The lesson from all of this?  I'm going to start expressing how I really feel when I do demonstrations.  When I show someone how you can drag and drop portlets on a page, I will use the phrase "really cool."  When I show how we handle communities and virtual hosting and permissions and on and on and on, I will use the words "great", "amazing" and "beautiful."  

Why?  Because it is.  And people need to know it.

 

Threaded Replies Author Date
Hey Joshua... How to un-curb your enthusiasm...... Hennie de Villiers September 18, 2009 7:16 AM
Hahaha. =) Alice Cheng September 25, 2009 4:38 PM
The Apple Keynote style of enthusiasm isn't for... Jonathan Neal September 18, 2009 10:55 AM
Agreed. I think it also boils down to how good... Joshua Asbury September 18, 2009 10:57 AM

Hey Joshua... How to un-curb your enthusiasm... install a competitive product... then try to use it... then try to buy it... then try to support it... then give it up... then go and thank the Bry(i)ans & kie for Liferay... and your job... offer to work for food and shelter... then continue to enjoy Life(ray)...
Posted on 9/18/09 7:16 AM.
The Apple Keynote style of enthusiasm isn't for everybody. It's a benefit they've earned from their product and expected demeanor.

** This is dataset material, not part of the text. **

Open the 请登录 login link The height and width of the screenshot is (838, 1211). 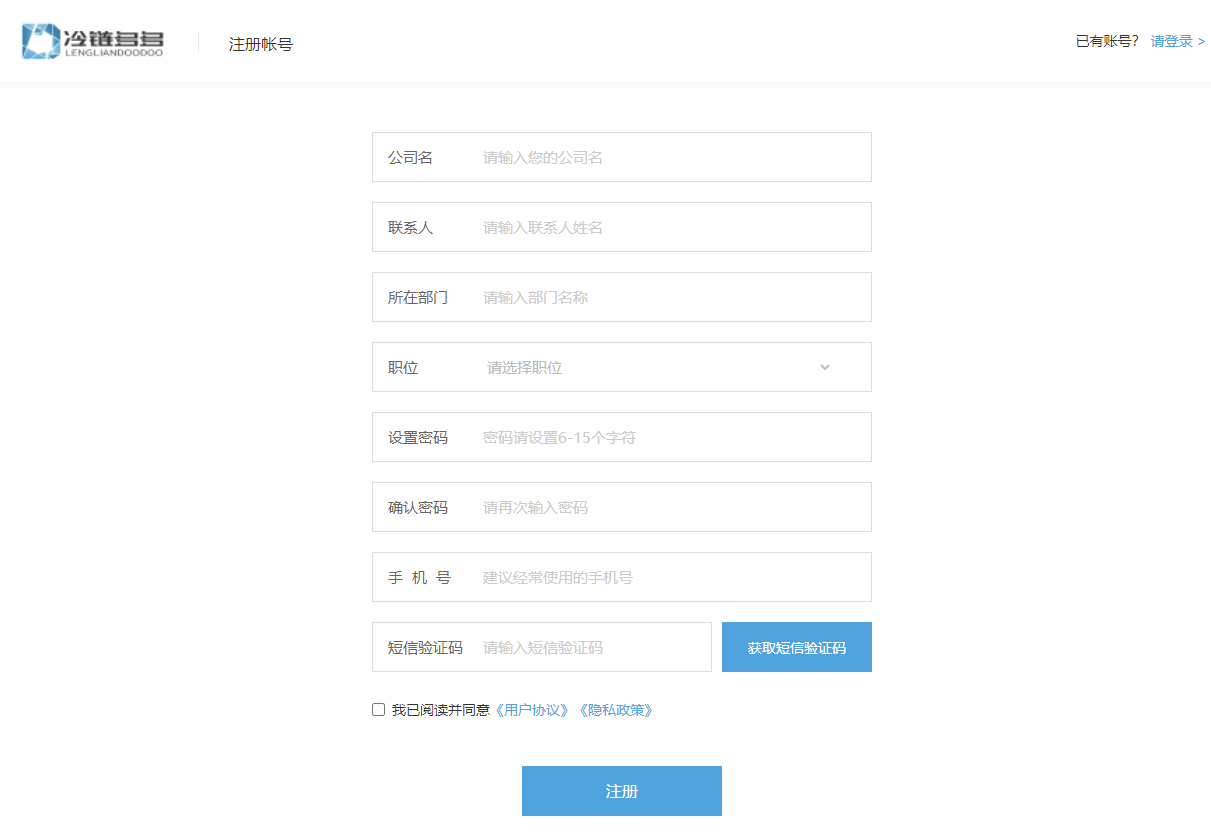pyautogui.click(x=1177, y=41)
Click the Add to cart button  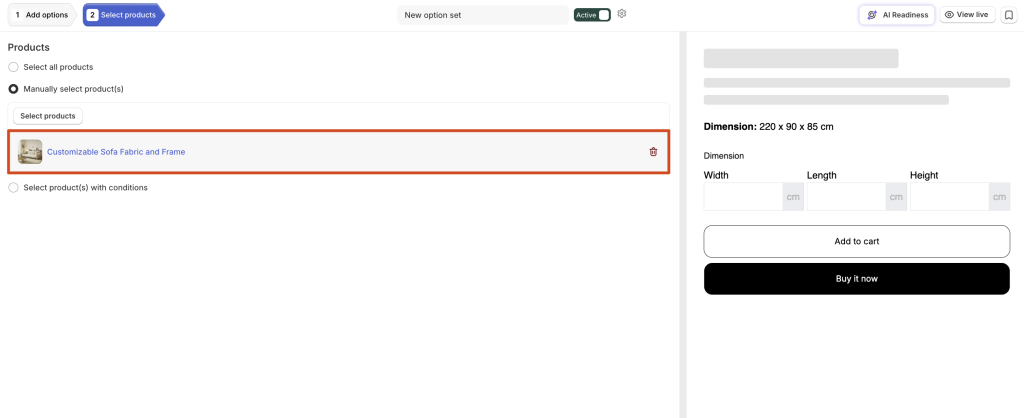coord(857,241)
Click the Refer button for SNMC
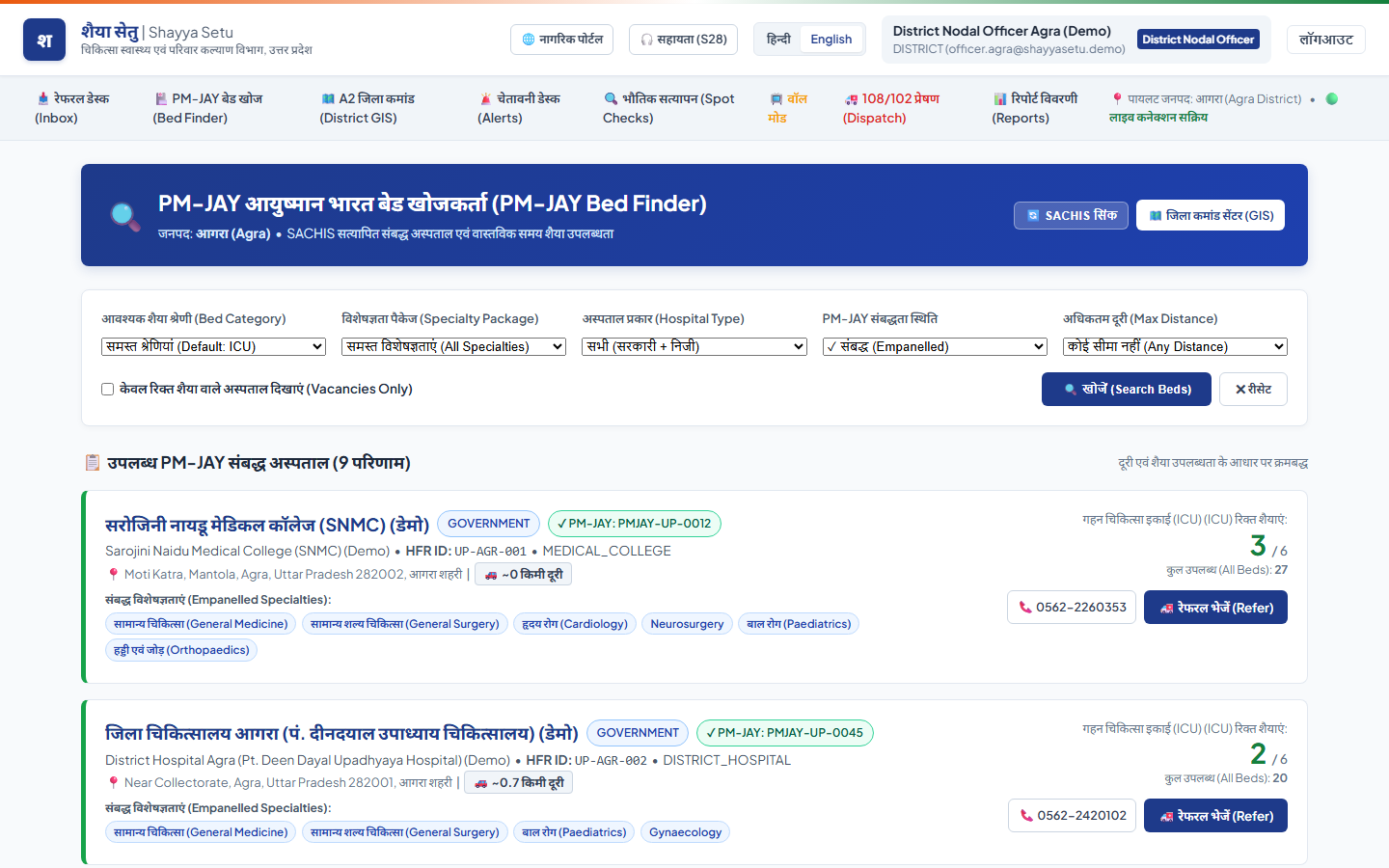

When the authenticity of the person and the perception of the product are in harmony, you can really build a fan base.

TechCrunch's slant is that this series of superlatives makes for good selling, and marketing majors goes crazy for this. "Oh! A pattern I can repeat!" Compile this same Youtube video for Microsoft event during the Vista era and you'll see something remarkably different, waves of critical feedback along the lines of: it's all talk and no walk. And that is definitely to say - I wouldn't judge Microsoft's success by Steve Balmer's enthusiasm (read: seizures) any day. Different audiences want to hear different things.

Throw out a double dozen superlatives in a talk and anger developers, but empower users. Throw out a double dozen features in a talk and scare users, but salivate developers.

It boils down to --- who is your audience?
Posted on 9/18/09 10:55 AM.
Agreed. I think it also boils down to how good is your product?
Posted on 9/18/09 10:57 AM in reply to Jonathan Neal.
Posted on 9/25/09 4:38 PM in reply to Hennie de Villiers.